62% des compagnies mondiales ont évalué la Chine comme l'endroit le plus attractif pour la R&D, étant donné son énorme marché, son grand nombre de personnel qualifié et ses coûts compétitifs, a dit un officiel du ministère, citant une enquête menée par la Conférence des Nations Unies sur le commerce et le développement (CNUCED).
"La Chine invite les compagnies internationales de hautes technologies à installer leurs quartiers généraux, leurs centrales d'achat et centres de formation en Chine", a dit Zhang Xiaoqiang, vice-ministre chargé de la commission d'Etat pour le Développement et la Réforme.

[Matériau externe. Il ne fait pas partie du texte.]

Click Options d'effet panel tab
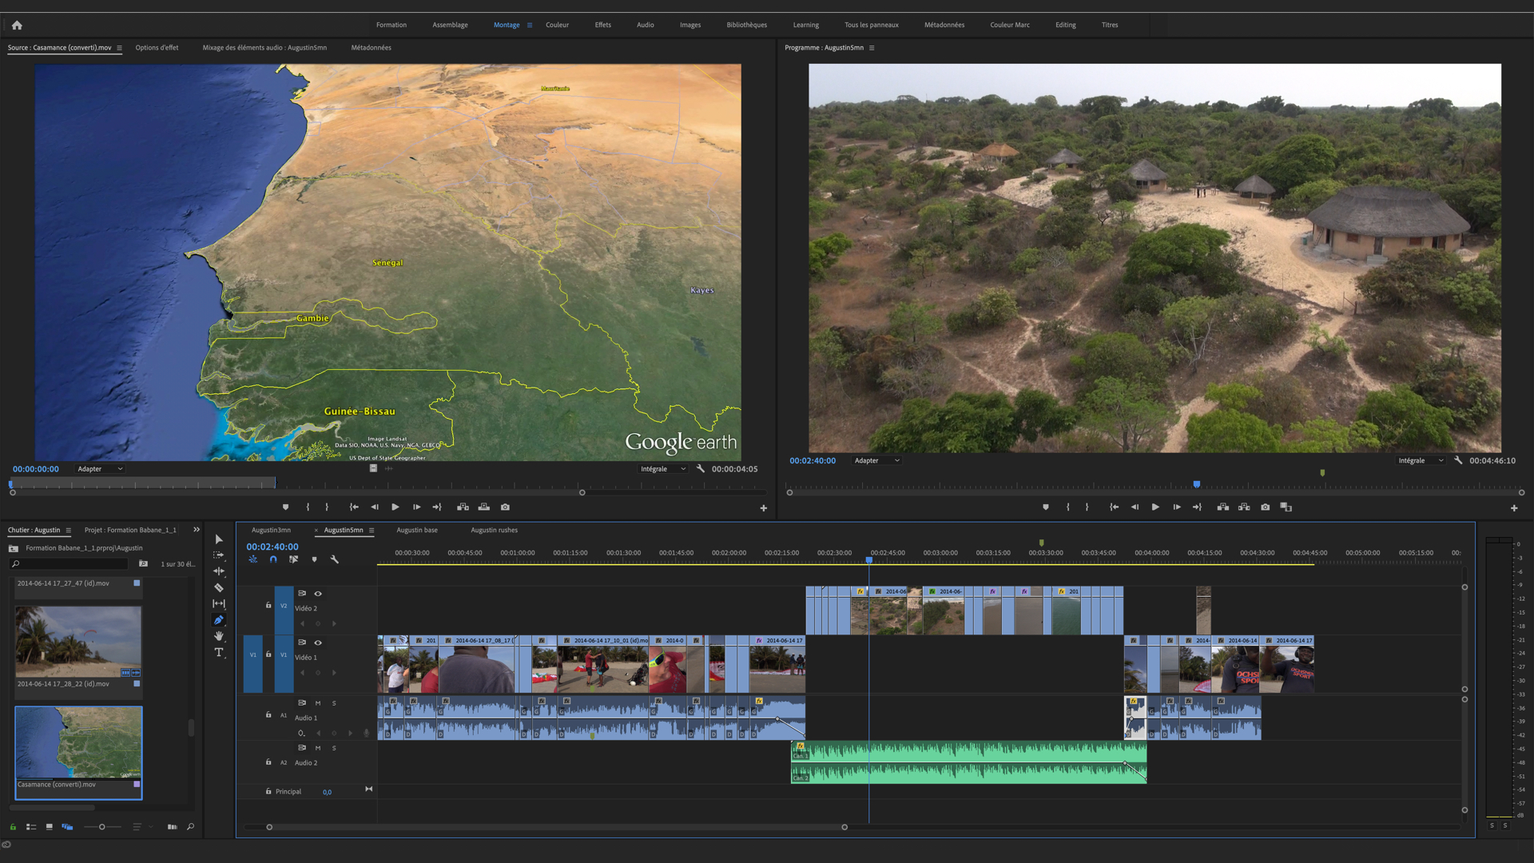The height and width of the screenshot is (863, 1534). 157,48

Les secteurs des hautes technologies dans trois régions côtières chinoises (Delta du Yangsté, Delta de la rivière des Perles, Baie de Bohai) représentent plus de 80% du total national en termes d'échelle. Les principales industries comprennent la biomédecine, l'aviation, l'aérospatiale, la microélectronique, la photoélectronique et les logiciels.
En 2006, les revenus totaux du secteur hi-tech ont dépassé 5 300 milliards de yuans (706 milliards de dollars), avec une valeur ajoutée contribuant à 8% de la croissance du PIB.
Les experts avertissent toutefois que la Chine reste très dépendante des intrants étrangers et manque de technologies fondamentales.
Zhang Weixing, officiel du ministère chinois des Sciences et Technologies, a indiqué en janvier qu'il y avait 210 000 demandes de dépôt de brevet en Chine en 2006, plaçant le pays au quatrième rang mondial. Plus de 40% de ces demandes venaient de compagnies étrangères.